▸ **EXERCISE DETAILS**: Give an exact copy of the data that follows.

▸ **EXTRACTED ENTRIES**:

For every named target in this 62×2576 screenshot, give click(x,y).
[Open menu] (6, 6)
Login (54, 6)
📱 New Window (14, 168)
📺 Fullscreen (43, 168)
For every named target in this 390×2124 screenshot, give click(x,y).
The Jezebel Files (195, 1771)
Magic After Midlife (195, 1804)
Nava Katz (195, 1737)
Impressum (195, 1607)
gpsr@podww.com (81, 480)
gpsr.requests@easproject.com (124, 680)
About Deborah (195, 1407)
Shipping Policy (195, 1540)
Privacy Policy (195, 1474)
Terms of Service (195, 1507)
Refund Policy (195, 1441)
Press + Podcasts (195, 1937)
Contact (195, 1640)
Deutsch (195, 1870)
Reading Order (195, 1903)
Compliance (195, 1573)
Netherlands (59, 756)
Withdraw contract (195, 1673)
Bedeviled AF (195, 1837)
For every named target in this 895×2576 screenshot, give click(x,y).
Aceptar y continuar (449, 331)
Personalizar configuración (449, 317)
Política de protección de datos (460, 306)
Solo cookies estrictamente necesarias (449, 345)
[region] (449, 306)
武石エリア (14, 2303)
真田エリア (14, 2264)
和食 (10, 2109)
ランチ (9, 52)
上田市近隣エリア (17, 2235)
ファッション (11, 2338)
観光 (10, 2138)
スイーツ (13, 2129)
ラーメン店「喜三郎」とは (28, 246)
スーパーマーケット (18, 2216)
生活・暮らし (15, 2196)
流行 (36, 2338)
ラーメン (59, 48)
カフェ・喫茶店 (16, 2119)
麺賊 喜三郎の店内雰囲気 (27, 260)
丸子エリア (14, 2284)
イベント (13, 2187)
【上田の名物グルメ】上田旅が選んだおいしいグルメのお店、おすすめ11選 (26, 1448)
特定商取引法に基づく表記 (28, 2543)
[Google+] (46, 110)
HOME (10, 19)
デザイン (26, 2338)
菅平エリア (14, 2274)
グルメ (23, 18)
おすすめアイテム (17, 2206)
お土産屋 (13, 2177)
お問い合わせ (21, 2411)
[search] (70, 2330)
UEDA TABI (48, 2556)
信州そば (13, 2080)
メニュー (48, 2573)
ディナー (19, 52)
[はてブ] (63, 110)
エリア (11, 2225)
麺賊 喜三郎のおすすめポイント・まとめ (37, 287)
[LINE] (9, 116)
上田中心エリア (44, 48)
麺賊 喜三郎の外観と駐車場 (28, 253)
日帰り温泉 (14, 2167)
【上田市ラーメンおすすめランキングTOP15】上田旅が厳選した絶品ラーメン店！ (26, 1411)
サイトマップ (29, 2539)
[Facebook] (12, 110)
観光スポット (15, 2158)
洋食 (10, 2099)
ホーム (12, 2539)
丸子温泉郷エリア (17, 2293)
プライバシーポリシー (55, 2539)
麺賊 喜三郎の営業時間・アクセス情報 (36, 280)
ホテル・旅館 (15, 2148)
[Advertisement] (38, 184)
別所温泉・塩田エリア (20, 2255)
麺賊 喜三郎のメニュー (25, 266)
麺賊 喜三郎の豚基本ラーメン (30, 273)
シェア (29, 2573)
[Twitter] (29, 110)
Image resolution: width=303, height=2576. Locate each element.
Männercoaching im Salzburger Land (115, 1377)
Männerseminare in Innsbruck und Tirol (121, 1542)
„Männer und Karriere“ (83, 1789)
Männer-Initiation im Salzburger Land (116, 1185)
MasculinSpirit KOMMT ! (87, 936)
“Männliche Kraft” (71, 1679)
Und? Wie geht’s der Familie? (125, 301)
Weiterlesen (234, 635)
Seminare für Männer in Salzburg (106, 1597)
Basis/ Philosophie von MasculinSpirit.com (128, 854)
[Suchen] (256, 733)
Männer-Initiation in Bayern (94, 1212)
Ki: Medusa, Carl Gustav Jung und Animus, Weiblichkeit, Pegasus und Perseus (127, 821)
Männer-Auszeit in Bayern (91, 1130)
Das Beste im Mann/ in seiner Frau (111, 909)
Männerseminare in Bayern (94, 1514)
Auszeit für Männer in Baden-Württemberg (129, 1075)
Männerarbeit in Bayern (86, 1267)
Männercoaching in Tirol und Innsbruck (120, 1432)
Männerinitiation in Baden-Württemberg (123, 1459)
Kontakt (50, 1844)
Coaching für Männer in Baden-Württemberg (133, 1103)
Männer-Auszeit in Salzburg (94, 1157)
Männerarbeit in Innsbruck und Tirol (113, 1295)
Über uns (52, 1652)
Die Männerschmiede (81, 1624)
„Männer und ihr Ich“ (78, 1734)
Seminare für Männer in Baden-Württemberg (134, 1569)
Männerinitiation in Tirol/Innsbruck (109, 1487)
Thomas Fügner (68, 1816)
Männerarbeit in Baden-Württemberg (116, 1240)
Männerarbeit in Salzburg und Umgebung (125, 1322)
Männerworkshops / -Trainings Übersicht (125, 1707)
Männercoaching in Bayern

▸ **FINAL ANSWER**:
For every named target in this 62×2576 screenshot, give click(x,y).
[Open menu] (6, 6)
Login (54, 6)
📱 New Window (14, 168)
📺 Fullscreen (43, 168)
For every named target in this 390×2124 screenshot, give click(x,y).
The Jezebel Files (195, 1771)
Magic After Midlife (195, 1804)
Nava Katz (195, 1737)
Impressum (195, 1607)
gpsr@podww.com (81, 480)
gpsr.requests@easproject.com (124, 680)
About Deborah (195, 1407)
Shipping Policy (195, 1540)
Privacy Policy (195, 1474)
Terms of Service (195, 1507)
Refund Policy (195, 1441)
Press + Podcasts (195, 1937)
Contact (195, 1640)
Deutsch (195, 1870)
Reading Order (195, 1903)
Compliance (195, 1573)
Netherlands (59, 756)
Withdraw contract (195, 1673)
Bedeviled AF (195, 1837)
For every named target in this 895×2576 screenshot, give click(x,y).
Aceptar y continuar (449, 331)
Personalizar configuración (449, 317)
Política de protección de datos (460, 306)
Solo cookies estrictamente necesarias (449, 345)
[region] (449, 306)
武石エリア (14, 2303)
真田エリア (14, 2264)
和食 (10, 2109)
ランチ (9, 52)
上田市近隣エリア (17, 2235)
ファッション (11, 2338)
観光 (10, 2138)
スイーツ (13, 2129)
ラーメン店「喜三郎」とは (28, 246)
スーパーマーケット (18, 2216)
生活・暮らし (15, 2196)
流行 (36, 2338)
ラーメン (59, 48)
カフェ・喫茶店 (16, 2119)
麺賊 喜三郎の店内雰囲気 (27, 260)
丸子エリア (14, 2284)
イベント (13, 2187)
【上田の名物グルメ】上田旅が選んだおいしいグルメのお店、おすすめ11選 (26, 1448)
特定商取引法に基づく表記 (28, 2543)
[Google+] (46, 110)
HOME (10, 19)
デザイン (26, 2338)
菅平エリア (14, 2274)
グルメ (23, 18)
おすすめアイテム (17, 2206)
お土産屋 (13, 2177)
お問い合わせ (21, 2411)
[search] (70, 2330)
UEDA TABI (48, 2556)
信州そば (13, 2080)
メニュー (48, 2573)
ディナー (19, 52)
[はてブ] (63, 110)
エリア (11, 2225)
麺賊 喜三郎のおすすめポイント・まとめ (37, 287)
[LINE] (9, 116)
上田中心エリア (44, 48)
麺賊 喜三郎の外観と駐車場 (28, 253)
日帰り温泉 (14, 2167)
【上田市ラーメンおすすめランキングTOP15】上田旅が厳選した絶品ラーメン店！ (26, 1411)
サイトマップ (29, 2539)
[Facebook] (12, 110)
観光スポット (15, 2158)
洋食 (10, 2099)
ホーム (12, 2539)
丸子温泉郷エリア (17, 2293)
プライバシーポリシー (55, 2539)
麺賊 喜三郎の営業時間・アクセス情報 (36, 280)
ホテル・旅館 (15, 2148)
[Advertisement] (38, 184)
別所温泉・塩田エリア (20, 2255)
麺賊 喜三郎のメニュー (25, 266)
麺賊 喜三郎の豚基本ラーメン (30, 273)
シェア (29, 2573)
[Twitter] (29, 110)
Image resolution: width=303, height=2576. Locate each element.
Männercoaching im Salzburger Land (115, 1377)
Männerseminare in Innsbruck und Tirol (121, 1542)
„Männer und Karriere“ (83, 1789)
Männer-Initiation im Salzburger Land (116, 1185)
MasculinSpirit KOMMT ! (87, 936)
“Männliche Kraft” (71, 1679)
Und? Wie geht’s der Familie? (125, 301)
Weiterlesen (234, 635)
Seminare für Männer in Salzburg (106, 1597)
Basis/ Philosophie von MasculinSpirit.com (128, 854)
[Suchen] (256, 733)
Männer-Initiation in Bayern (94, 1212)
Ki: Medusa, Carl Gustav Jung und Animus, Weiblichkeit, Pegasus und Perseus (127, 821)
Männer-Auszeit in Bayern (91, 1130)
Das Beste im Mann/ in seiner Frau (111, 909)
Männerseminare in Bayern (94, 1514)
Auszeit für Männer in Baden-Württemberg (129, 1075)
Männerarbeit in Bayern (86, 1267)
Männercoaching in Tirol und Innsbruck (120, 1432)
Männerinitiation in Baden-Württemberg (123, 1459)
Kontakt (50, 1844)
Coaching für Männer in Baden-Württemberg (133, 1103)
Männer-Auszeit in Salzburg (94, 1157)
Männerarbeit in Innsbruck und Tirol (113, 1295)
Über uns (52, 1652)
Die Männerschmiede (81, 1624)
„Männer und ihr Ich“ (78, 1734)
Seminare für Männer in Baden-Württemberg (134, 1569)
Männerinitiation in Tirol/Innsbruck (109, 1487)
Thomas Fügner (68, 1816)
Männerarbeit in Baden-Württemberg (116, 1240)
Männerarbeit in Salzburg und Umgebung (125, 1322)
Männerworkshops / -Trainings Übersicht (125, 1707)
Männercoaching in Bayern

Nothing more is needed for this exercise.